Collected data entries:
==*==
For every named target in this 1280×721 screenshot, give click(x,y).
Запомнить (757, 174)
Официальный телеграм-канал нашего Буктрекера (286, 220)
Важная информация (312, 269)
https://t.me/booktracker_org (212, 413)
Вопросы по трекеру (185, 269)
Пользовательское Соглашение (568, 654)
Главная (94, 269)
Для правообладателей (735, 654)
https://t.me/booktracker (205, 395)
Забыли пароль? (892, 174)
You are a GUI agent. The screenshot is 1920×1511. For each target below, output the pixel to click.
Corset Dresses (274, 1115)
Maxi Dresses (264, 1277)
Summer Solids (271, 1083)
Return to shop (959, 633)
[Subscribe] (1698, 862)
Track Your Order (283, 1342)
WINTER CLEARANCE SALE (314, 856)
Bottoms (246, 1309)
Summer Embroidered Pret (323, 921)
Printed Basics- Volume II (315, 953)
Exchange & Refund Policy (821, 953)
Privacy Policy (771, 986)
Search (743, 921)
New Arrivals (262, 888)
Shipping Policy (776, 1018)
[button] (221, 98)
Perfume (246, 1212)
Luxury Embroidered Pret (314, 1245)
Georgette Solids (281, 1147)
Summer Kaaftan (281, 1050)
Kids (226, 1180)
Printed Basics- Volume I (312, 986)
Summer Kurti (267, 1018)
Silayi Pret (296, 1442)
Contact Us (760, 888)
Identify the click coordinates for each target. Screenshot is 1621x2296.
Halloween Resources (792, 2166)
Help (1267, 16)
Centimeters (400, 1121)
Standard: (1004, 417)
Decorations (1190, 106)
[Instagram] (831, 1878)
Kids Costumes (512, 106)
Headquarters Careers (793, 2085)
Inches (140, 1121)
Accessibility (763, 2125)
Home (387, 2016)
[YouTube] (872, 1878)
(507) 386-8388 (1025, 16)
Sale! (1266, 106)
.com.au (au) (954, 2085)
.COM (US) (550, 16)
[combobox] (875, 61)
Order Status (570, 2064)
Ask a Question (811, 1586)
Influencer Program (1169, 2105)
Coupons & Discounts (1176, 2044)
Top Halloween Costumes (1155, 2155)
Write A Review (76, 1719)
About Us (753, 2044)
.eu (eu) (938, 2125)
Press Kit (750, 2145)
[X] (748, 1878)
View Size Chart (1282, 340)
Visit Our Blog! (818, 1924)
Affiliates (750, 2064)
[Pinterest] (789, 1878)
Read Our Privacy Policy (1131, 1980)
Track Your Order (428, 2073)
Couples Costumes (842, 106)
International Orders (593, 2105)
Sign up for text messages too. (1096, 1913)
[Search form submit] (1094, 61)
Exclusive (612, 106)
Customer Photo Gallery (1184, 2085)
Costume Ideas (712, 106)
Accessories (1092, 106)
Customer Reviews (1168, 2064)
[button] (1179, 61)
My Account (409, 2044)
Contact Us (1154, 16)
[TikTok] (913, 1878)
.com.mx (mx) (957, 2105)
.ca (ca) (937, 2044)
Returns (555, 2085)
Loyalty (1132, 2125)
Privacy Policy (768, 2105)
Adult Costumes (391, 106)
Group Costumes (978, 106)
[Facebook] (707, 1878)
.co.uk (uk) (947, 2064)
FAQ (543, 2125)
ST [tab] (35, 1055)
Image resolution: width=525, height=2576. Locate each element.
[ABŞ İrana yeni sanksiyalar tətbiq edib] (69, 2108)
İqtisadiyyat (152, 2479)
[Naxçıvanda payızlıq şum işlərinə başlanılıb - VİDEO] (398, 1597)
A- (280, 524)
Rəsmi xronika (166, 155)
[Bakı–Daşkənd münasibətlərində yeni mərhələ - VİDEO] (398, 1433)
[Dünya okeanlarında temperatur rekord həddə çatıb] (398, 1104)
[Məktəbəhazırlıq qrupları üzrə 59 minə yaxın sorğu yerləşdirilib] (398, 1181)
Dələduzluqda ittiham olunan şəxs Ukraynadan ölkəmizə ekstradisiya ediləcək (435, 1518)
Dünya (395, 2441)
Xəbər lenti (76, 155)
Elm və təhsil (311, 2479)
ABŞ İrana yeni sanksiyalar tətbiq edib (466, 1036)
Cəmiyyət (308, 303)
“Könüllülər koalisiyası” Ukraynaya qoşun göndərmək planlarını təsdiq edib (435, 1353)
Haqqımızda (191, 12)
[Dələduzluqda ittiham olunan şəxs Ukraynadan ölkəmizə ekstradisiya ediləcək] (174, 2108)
==*==
▶ YOUR INSTRUCTIONS
From the line holding "edib (435, 1353)" to the final line of the data, output each line exactly and nothing more.

▶ RESPONSE
“Könüllülər koalisiyası” Ukraynaya qoşun göndərmək planlarını təsdiq edib (435, 1353)
Haqqımızda (191, 12)
[Dələduzluqda ittiham olunan şəxs Ukraynadan ölkəmizə ekstradisiya ediləcək] (174, 2108)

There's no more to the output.